Governments are demanding to know what you are growing and producing. Our own government has been gathering this information from commercial farms for decades, threatening legal action against farmers who don't comply. But the past several years our government has been trying to implement methods to extend this to independent non-commercial farms and growers....including the home gardener. There was a recent attempt at the National Animal Identification System, which by the way exists in Europe, where every person having a food animal  (horses included) would have to have a GPS identified registered location and abide by stringent regulations. Required records include submitting reports every time the animal left the location and returned, when it died or was sold including all the details, if it gave birth plus all the details and registration of the offspring, and mandatory microchip identification. Plus officials have the right to enter your premises at anytime without notice, demand to review your records, and impound all your livestock if even one animal wasn't in compliance. Super scary. 

I attended a seminar in Waimea a few years ago put in by an island sheep group, but the County of Hawaii was involved. A form was required to be completed where you were suppose to tell them how many acres your "farm" was , how many food animals you had and what species, how many and what kind of produce you were growing. All sorts of warning bells went off inside my head, knowing what was happening in Europe. My form somehow got lost in the course of the day, never turned in. But I was dismayed to see how many of the attendees were as docile and easily lead as the sheep they raised. So many people turned in their forms. Was I being paranoid.....or only cautious? I haven't yet seen anything done with that information that the government gathered, but if some government office had indeed acted on a piece of regulation, it would have been easy for them to know right where to go to enforce it. 

Oh, I've slipped off the topic. Sorry. I get rather passionate sometimes when ideas get into my head. 

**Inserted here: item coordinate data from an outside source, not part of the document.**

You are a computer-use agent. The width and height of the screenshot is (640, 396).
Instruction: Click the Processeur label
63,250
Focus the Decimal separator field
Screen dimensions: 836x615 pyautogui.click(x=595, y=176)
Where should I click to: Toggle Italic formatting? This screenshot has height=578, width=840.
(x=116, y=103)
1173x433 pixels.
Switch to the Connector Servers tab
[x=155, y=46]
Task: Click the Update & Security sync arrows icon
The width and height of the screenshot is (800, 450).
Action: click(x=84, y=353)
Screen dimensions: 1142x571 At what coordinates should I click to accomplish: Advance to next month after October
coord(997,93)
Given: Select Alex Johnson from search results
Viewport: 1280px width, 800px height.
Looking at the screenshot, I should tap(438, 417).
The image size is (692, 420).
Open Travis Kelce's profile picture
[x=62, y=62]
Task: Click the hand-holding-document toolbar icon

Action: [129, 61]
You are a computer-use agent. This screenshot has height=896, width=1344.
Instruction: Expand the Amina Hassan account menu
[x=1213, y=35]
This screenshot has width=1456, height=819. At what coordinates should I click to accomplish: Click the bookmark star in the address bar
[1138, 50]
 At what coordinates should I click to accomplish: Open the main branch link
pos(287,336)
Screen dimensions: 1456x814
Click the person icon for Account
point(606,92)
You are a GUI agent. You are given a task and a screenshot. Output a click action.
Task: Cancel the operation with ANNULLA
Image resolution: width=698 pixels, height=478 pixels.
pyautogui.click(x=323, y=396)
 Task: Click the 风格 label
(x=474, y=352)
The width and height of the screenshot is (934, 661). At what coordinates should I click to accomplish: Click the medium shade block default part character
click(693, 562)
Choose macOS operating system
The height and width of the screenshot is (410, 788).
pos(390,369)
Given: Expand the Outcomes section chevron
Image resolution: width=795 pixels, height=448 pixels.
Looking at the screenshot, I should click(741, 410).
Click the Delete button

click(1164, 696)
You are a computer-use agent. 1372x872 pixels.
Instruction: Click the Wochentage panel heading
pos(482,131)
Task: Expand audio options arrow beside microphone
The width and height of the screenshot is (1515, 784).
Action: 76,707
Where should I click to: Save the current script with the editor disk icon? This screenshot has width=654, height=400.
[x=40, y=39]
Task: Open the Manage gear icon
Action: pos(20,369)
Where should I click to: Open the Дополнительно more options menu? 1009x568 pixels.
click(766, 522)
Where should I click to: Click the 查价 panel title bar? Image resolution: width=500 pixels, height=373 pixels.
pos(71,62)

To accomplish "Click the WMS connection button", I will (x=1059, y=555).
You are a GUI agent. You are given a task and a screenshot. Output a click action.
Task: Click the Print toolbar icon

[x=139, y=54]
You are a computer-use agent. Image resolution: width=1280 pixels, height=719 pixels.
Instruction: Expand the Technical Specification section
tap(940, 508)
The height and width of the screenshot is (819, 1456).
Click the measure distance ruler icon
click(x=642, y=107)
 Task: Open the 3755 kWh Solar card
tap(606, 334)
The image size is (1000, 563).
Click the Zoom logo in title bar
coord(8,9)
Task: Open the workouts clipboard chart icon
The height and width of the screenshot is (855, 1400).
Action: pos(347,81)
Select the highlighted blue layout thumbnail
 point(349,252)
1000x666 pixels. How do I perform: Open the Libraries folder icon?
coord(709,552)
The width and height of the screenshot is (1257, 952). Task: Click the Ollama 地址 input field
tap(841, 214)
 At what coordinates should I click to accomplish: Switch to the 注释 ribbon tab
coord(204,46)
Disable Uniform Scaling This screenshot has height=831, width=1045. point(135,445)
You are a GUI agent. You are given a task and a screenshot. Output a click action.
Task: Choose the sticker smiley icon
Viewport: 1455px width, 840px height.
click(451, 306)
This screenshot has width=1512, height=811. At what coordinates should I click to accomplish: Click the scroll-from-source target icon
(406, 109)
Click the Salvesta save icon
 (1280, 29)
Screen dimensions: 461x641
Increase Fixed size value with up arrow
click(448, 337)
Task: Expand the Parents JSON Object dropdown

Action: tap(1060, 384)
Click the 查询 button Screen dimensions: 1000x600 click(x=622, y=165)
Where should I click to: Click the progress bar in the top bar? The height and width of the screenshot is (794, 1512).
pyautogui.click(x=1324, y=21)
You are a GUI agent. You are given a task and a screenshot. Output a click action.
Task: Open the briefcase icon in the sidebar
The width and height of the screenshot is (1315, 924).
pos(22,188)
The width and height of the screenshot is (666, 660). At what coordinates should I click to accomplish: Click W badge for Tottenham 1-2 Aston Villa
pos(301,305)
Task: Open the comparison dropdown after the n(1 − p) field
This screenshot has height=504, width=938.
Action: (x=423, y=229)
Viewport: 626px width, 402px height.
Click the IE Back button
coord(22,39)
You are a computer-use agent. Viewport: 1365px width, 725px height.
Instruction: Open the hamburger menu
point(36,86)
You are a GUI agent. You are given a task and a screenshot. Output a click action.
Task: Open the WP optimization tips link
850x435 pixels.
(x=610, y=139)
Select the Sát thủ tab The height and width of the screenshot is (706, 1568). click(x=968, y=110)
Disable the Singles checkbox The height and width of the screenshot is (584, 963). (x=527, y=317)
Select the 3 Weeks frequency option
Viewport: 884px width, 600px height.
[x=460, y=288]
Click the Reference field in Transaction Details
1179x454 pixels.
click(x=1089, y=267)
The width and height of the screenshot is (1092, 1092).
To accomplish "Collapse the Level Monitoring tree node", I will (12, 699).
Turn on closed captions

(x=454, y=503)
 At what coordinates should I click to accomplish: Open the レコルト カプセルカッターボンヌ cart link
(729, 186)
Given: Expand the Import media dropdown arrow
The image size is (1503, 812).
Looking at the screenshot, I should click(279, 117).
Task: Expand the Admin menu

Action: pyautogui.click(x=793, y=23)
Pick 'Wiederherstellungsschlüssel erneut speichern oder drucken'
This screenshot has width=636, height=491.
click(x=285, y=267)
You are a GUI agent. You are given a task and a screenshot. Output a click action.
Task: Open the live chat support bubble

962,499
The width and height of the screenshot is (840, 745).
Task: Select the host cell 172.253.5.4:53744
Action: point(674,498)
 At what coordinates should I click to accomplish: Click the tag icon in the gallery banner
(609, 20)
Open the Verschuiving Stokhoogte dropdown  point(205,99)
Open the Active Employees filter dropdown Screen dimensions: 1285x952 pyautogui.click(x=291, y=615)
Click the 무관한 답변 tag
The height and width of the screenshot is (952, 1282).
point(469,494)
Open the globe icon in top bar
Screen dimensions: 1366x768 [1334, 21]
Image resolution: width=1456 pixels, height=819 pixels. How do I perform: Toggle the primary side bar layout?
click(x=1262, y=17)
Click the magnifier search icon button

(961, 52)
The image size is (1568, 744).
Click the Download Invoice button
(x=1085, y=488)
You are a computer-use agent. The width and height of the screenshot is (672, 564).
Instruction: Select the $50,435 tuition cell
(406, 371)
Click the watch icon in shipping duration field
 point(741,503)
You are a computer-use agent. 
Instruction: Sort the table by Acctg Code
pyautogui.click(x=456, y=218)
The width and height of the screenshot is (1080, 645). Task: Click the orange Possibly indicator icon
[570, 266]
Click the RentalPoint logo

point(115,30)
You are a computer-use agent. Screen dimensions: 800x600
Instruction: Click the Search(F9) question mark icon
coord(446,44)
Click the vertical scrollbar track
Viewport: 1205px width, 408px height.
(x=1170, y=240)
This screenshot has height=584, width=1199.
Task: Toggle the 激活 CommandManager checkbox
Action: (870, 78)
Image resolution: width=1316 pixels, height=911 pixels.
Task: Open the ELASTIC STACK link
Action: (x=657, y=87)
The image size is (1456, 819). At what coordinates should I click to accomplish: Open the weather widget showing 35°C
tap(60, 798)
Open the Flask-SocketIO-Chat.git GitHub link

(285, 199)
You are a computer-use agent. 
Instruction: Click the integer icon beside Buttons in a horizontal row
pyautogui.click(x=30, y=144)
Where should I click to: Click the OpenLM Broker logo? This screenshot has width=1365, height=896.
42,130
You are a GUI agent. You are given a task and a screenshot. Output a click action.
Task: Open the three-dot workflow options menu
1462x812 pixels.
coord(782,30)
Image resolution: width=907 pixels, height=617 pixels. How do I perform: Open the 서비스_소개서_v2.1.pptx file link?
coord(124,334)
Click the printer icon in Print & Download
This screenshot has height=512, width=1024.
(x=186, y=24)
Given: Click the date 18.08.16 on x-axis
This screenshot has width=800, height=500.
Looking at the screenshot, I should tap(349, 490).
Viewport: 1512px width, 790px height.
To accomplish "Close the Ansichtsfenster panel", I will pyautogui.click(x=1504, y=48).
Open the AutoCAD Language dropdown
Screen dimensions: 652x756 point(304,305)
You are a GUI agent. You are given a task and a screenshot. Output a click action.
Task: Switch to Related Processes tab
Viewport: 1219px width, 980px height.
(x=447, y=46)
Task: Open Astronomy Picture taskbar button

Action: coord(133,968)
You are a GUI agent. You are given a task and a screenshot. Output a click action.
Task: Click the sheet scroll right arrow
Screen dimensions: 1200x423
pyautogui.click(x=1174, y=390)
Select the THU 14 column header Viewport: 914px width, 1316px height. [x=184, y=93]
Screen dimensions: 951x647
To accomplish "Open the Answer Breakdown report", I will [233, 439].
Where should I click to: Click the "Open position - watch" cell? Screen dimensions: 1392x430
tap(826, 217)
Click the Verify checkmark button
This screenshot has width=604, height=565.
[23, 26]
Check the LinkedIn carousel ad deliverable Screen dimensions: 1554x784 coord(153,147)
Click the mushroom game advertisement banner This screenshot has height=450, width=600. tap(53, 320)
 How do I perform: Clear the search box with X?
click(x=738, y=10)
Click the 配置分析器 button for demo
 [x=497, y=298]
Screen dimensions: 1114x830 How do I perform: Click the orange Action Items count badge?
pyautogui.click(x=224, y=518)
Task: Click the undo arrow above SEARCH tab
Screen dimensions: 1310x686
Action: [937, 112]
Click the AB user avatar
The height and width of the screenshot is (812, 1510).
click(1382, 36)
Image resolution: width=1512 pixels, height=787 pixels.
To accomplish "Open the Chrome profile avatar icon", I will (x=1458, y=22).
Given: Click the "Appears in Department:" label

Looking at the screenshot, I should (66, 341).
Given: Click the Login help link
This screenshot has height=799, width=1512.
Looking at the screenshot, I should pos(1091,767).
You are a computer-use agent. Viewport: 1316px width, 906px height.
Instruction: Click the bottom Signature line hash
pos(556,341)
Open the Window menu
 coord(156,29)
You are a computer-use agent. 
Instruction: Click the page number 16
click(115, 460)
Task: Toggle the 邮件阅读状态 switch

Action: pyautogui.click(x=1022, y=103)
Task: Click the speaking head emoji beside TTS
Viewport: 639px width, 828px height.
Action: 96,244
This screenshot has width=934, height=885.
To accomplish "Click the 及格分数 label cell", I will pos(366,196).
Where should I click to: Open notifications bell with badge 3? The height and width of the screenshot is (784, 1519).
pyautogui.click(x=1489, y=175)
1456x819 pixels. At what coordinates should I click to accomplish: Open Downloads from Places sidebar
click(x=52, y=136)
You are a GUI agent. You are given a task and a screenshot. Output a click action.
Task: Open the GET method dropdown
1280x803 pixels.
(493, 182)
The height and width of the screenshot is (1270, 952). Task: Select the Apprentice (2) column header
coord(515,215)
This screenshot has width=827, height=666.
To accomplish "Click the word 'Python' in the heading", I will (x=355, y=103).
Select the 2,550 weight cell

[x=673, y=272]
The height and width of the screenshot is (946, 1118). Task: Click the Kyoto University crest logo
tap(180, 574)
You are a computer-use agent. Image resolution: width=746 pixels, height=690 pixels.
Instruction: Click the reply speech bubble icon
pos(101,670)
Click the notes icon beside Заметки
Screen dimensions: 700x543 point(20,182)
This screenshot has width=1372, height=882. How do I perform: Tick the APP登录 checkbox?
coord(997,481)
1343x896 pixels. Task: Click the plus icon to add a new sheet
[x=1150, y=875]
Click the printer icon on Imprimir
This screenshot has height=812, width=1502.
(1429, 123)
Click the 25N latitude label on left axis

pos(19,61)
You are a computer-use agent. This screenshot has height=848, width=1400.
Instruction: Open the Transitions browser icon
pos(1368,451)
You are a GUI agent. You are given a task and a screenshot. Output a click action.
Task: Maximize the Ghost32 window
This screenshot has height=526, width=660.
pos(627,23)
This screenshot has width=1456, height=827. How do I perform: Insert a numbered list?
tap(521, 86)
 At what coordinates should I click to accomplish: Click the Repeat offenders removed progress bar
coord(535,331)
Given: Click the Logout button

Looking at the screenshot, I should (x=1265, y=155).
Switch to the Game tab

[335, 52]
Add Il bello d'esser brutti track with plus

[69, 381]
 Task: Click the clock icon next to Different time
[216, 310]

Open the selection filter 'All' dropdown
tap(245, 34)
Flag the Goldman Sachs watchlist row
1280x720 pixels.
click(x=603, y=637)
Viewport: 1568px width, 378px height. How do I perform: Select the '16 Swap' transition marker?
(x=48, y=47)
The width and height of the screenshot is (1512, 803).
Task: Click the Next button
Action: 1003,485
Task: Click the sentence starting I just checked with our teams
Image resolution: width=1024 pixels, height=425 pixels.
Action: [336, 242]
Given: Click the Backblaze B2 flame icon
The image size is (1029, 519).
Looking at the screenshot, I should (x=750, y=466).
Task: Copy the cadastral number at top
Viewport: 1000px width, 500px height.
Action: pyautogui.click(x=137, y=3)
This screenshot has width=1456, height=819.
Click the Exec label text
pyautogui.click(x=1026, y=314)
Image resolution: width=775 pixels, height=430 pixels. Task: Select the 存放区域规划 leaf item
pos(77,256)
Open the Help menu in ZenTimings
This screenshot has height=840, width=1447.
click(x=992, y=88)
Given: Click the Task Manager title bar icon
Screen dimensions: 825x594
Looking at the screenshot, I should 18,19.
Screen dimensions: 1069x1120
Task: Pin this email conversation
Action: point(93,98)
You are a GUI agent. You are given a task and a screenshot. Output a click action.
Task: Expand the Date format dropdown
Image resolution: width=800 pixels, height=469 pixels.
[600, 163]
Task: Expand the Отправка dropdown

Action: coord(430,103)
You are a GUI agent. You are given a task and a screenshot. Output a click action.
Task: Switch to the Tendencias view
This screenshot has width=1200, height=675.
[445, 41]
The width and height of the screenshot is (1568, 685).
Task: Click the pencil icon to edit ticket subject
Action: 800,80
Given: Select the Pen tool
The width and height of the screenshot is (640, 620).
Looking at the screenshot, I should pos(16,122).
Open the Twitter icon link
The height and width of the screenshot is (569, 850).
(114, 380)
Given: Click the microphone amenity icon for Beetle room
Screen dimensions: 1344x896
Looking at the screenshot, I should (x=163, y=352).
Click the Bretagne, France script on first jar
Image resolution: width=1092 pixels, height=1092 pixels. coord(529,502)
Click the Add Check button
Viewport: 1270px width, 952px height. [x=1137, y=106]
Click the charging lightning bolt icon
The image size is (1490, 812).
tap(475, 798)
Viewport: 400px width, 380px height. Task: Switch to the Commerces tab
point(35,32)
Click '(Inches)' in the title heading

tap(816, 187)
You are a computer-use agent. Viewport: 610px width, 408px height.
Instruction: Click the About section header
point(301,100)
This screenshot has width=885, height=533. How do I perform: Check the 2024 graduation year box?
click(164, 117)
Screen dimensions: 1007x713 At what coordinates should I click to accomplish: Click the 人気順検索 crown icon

So where does all your own food come from? Do you know its story from where it was grown/raised to how it ended up on your table? Do you even know what country it came from? Do you think that foreign countries follow the same rules that our USDA enforces on US producers? 

2 comments:

  1. You are right on - no need to apologize! Keep your information private at every opportunity. Hard times are directly ahead for everyone, and only the few who already know how to be self-sufficient will get through the bad time. I have no expectation that the government will help. I just hope my children will realize the same knowledge, and learn that, too. Put some seeds away that you know all grow, and save a few every year. The do lose germination, so five years later, they may have a 90% fail rate. Better by far to be safe than sorry.

    ReplyDelete
  2. I heard on the news today that the government is really concerned about the California drought situation. Predictions include loss of farmland due to loss of irrigation and increase in food prices at the store. So Barry, you are right on! Time to save seeds and start growing some of own food!